-- RECORD EXCERPTS follows --

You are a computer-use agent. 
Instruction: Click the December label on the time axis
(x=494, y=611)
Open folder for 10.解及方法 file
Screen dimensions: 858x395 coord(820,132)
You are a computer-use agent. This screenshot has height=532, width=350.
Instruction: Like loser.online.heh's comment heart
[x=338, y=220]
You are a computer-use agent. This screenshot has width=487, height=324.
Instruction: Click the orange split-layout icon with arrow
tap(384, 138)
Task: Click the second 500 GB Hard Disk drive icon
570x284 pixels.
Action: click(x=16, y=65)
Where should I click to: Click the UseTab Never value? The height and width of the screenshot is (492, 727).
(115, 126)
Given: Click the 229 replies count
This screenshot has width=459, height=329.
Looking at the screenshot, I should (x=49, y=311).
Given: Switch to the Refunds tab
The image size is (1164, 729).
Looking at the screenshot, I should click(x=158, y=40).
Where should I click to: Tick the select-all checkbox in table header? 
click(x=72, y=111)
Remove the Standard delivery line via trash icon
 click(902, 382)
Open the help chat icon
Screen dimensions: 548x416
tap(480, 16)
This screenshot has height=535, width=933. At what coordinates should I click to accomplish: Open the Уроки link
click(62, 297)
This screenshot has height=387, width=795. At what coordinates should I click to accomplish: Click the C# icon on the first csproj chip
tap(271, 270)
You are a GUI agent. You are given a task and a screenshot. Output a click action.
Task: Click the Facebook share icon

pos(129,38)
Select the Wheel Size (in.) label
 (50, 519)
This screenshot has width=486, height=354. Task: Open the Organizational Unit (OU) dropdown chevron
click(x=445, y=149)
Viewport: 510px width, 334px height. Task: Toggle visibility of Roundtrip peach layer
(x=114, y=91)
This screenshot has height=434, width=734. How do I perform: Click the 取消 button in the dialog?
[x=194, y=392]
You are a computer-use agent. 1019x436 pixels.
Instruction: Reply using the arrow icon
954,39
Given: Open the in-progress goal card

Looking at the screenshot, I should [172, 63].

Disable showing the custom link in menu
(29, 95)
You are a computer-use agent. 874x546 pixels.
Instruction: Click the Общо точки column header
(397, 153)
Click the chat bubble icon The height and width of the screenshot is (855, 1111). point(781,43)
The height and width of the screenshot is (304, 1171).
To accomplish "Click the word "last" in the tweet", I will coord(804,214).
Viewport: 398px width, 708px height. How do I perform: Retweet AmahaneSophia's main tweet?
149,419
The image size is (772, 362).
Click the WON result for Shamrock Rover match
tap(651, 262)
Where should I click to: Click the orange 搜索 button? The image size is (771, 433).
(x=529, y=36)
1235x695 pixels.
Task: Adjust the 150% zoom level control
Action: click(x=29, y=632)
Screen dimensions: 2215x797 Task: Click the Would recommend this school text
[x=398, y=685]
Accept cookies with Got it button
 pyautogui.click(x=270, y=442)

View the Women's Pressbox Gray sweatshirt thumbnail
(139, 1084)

-- RECORD EXCERPTS concluded --

_ACTIVITY_
Respond with the exact lines running from the one that contains "Accept cookies with Got it button" through the last line of the data above, and no other lines.

_REPLY_
Accept cookies with Got it button
 pyautogui.click(x=270, y=442)

View the Women's Pressbox Gray sweatshirt thumbnail
(139, 1084)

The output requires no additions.